Umduk, bekledik, düşündük.
(Yakup Kadri Karaosmanoğlu)
Fakat yol otomobillere yasak olduğundan o da herkes gibi tramvaya biner, kimse kendisine dikkat etmez.
(Falih Rıfkı Atay, Denizaşırı)
3. Cümlede özel olarak vurgulanması gereken ögelerden sonra konur:
Binaenaleyh, biz her vasıtadan, yalnız ve ancak, bir noktainazardan istifade ederiz.
(Mustafa Kemal Atatürk)
4. Uzun cümlelerde yüklemden uzak düşmüş olan ögeleri belirtmek için konur:
Saniye Hanımefendi, merdivenlerde oğlunun ayak seslerini duyar duymaz, hasretlisini karşılamaya atılan bir genç kadın gibi, koltuğundan fırlamış ve ona kapıyı kendi eliyle açmaya gelmişti.

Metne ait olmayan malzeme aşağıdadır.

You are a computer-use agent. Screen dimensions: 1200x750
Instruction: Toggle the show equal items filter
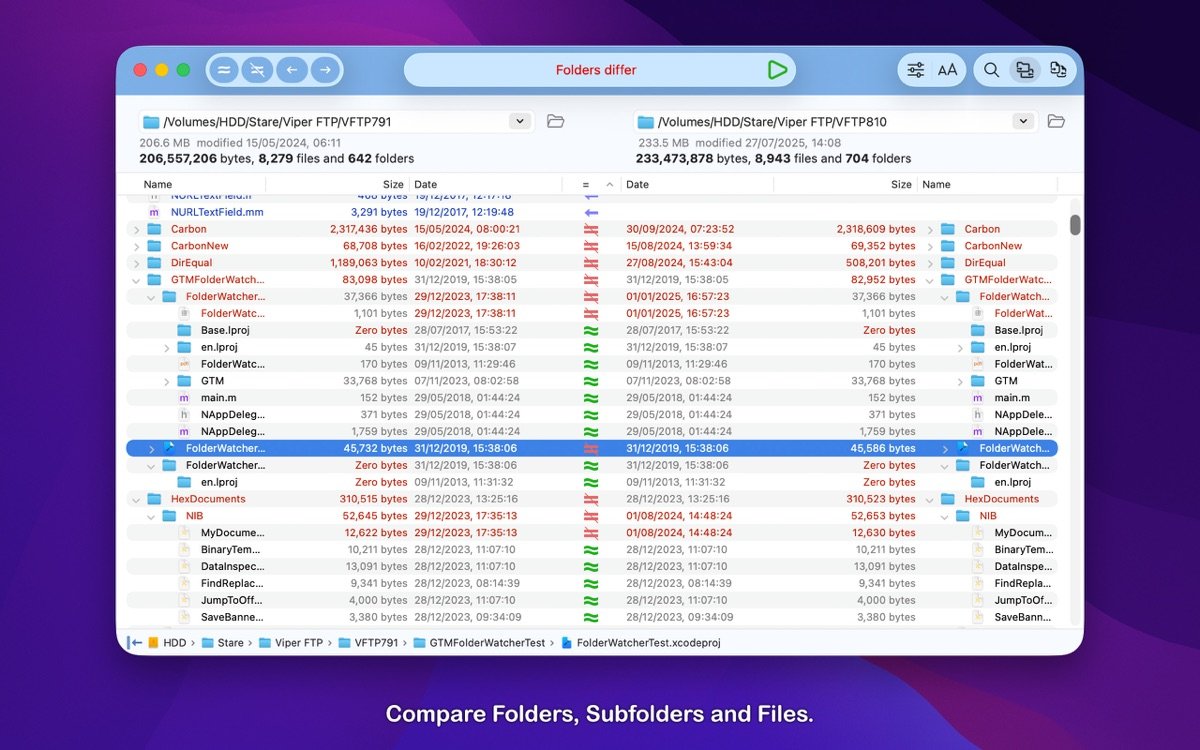(225, 70)
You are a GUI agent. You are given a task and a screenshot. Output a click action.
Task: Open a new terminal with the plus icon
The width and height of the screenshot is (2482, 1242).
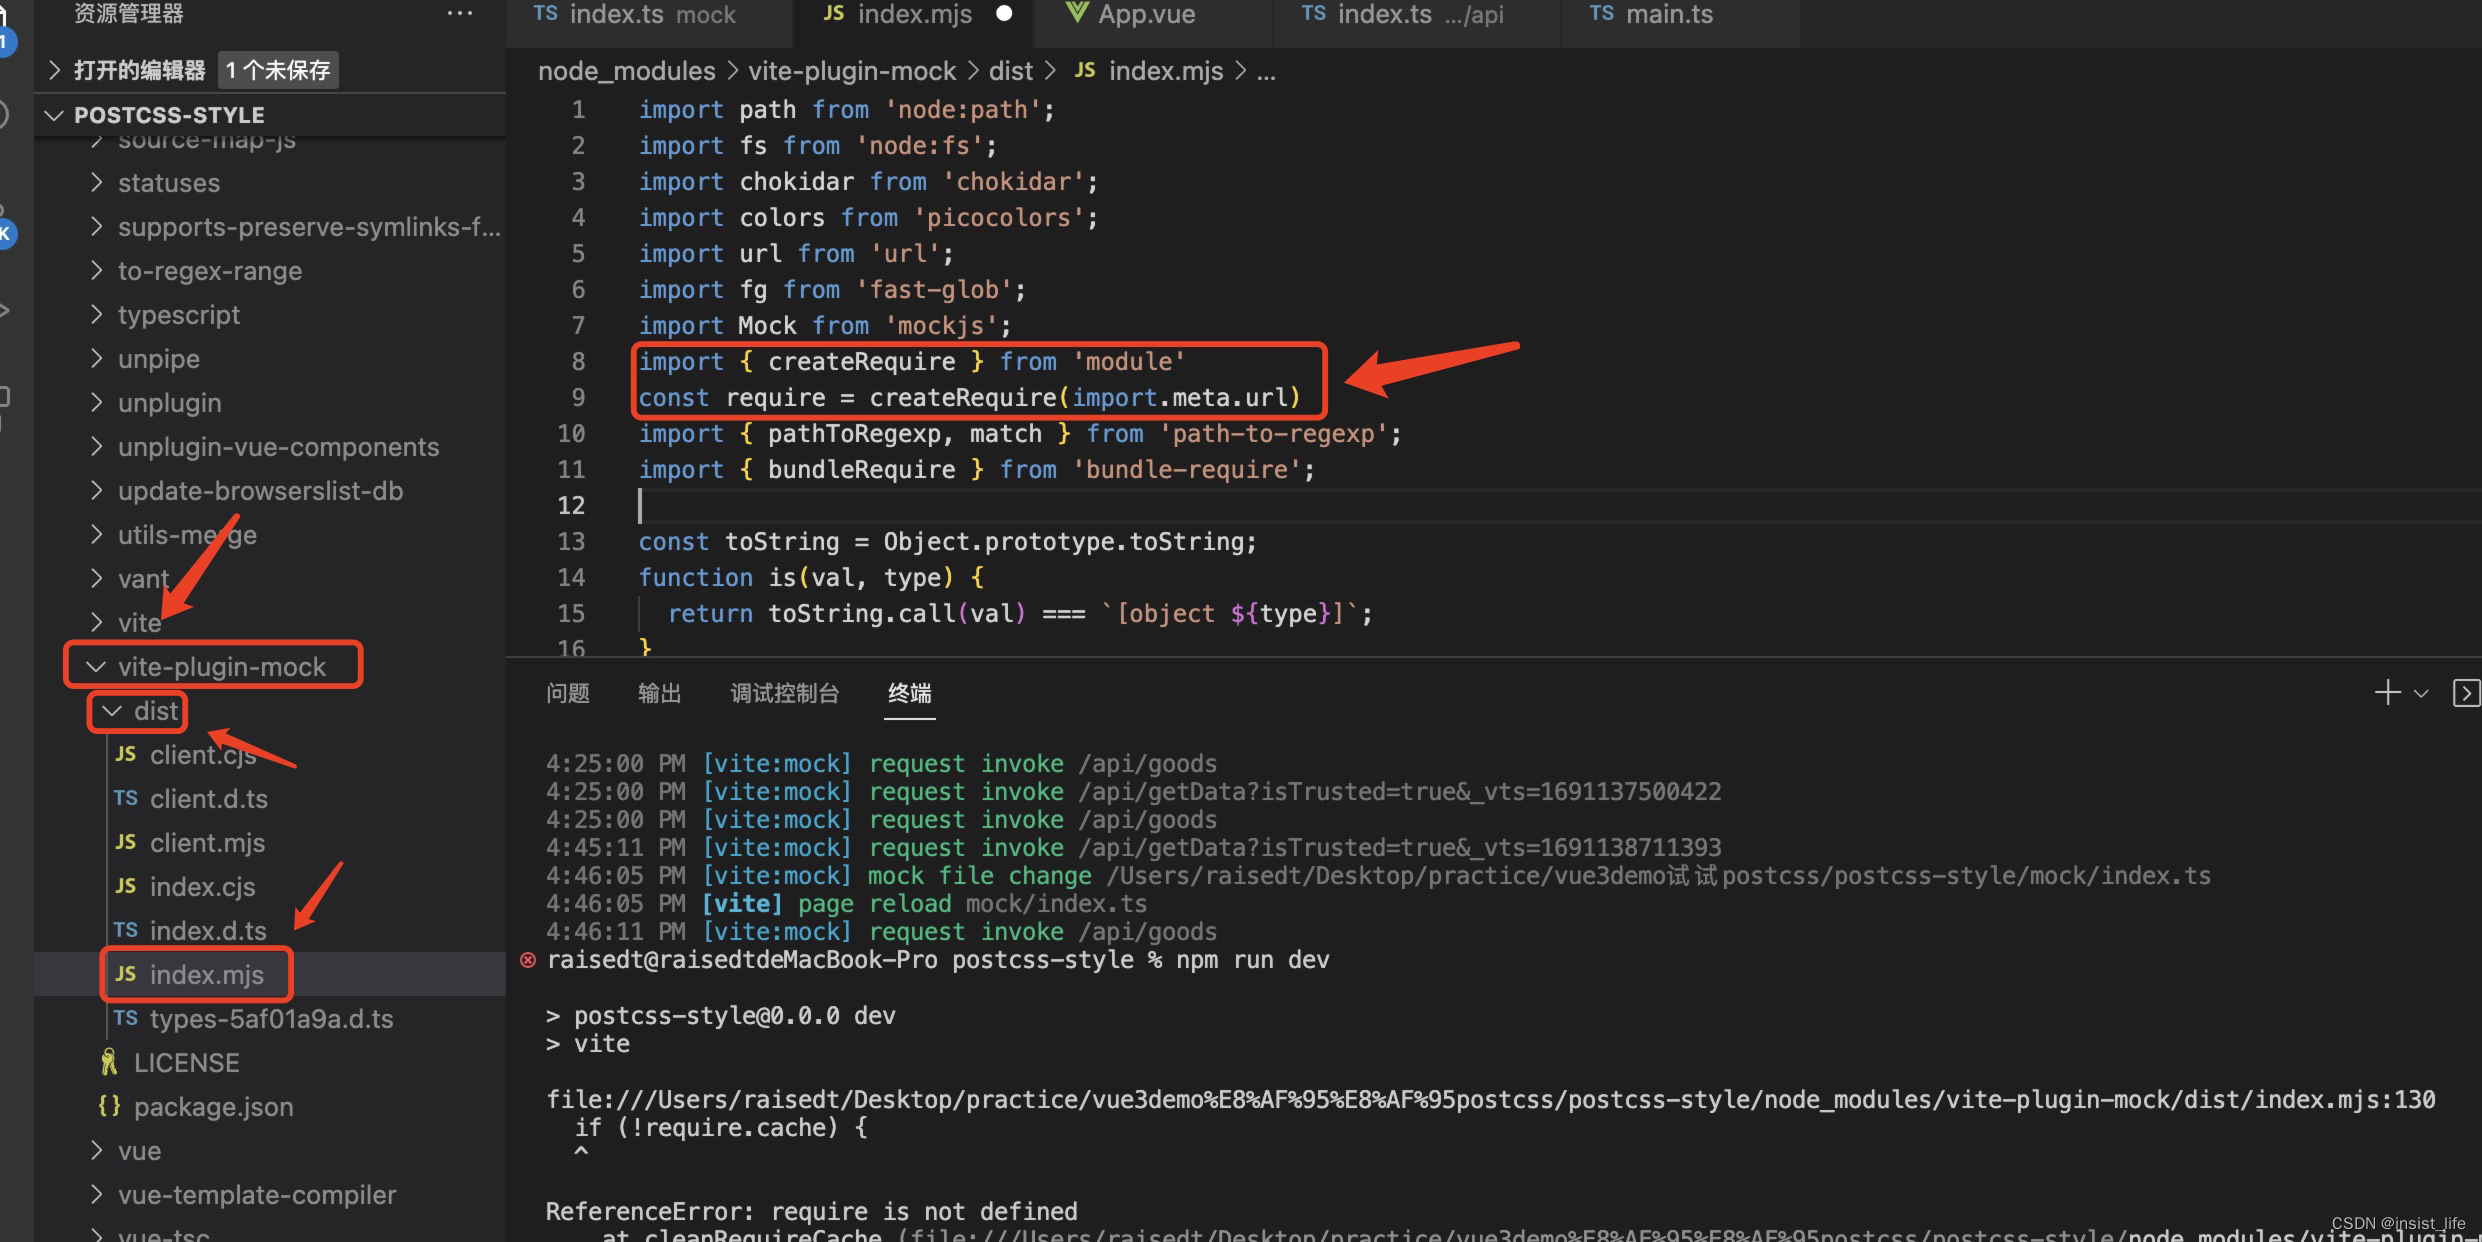tap(2387, 692)
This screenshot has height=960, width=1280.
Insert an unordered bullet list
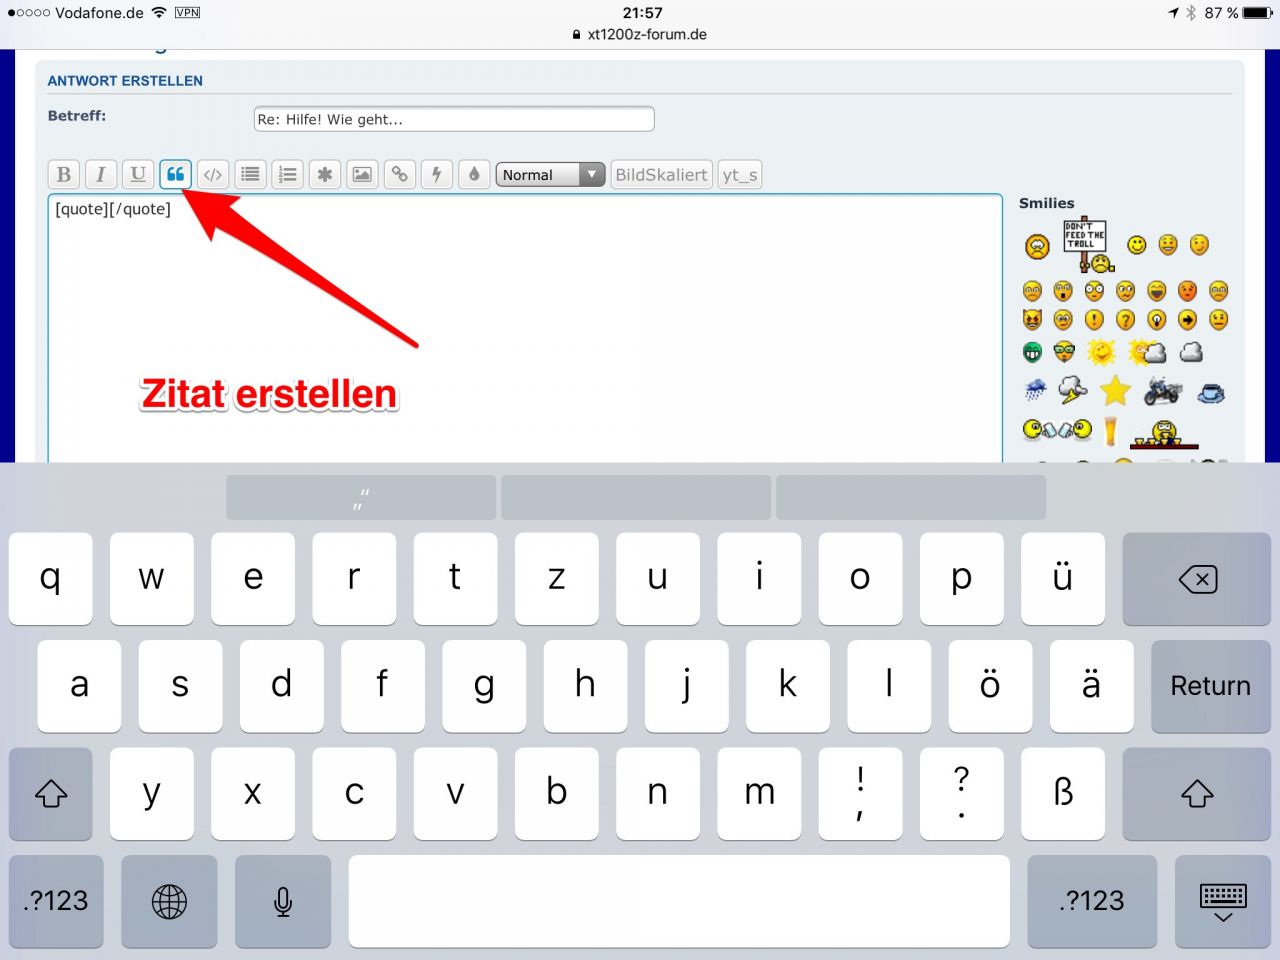tap(250, 174)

(Yakup Kadri Karaosmanoğlu, Panorama)
5. Cümle içinde ara sözleri ve ara cümleleri ayırmak için konur:
Örnek olsun diye, örnek istemez ya, söylüyorum.
Şimdi, efendiler, müsaade buyurursanız, size bir sual sorayım.
(Mustafa Kemal Atatürk)
6. Anlama güç kazandırmak için tekrarlanan kelimeler arasına konur:
Akşam, yine akşam, yine akşam,
Göllerde bu dem bir kamış olsam!
(Ahmet Haşim)
Kopar sonbahar tellerinden
Derinden, derinden, derinden
Biten yazla başlar keder musikisi
(Yahya Kemal Beyatlı)
Ancak, ikilemelerde kelimeler arasına virgül konmaz: akşam akşam, yavaş yavaş, bata çıka, koşa koşa.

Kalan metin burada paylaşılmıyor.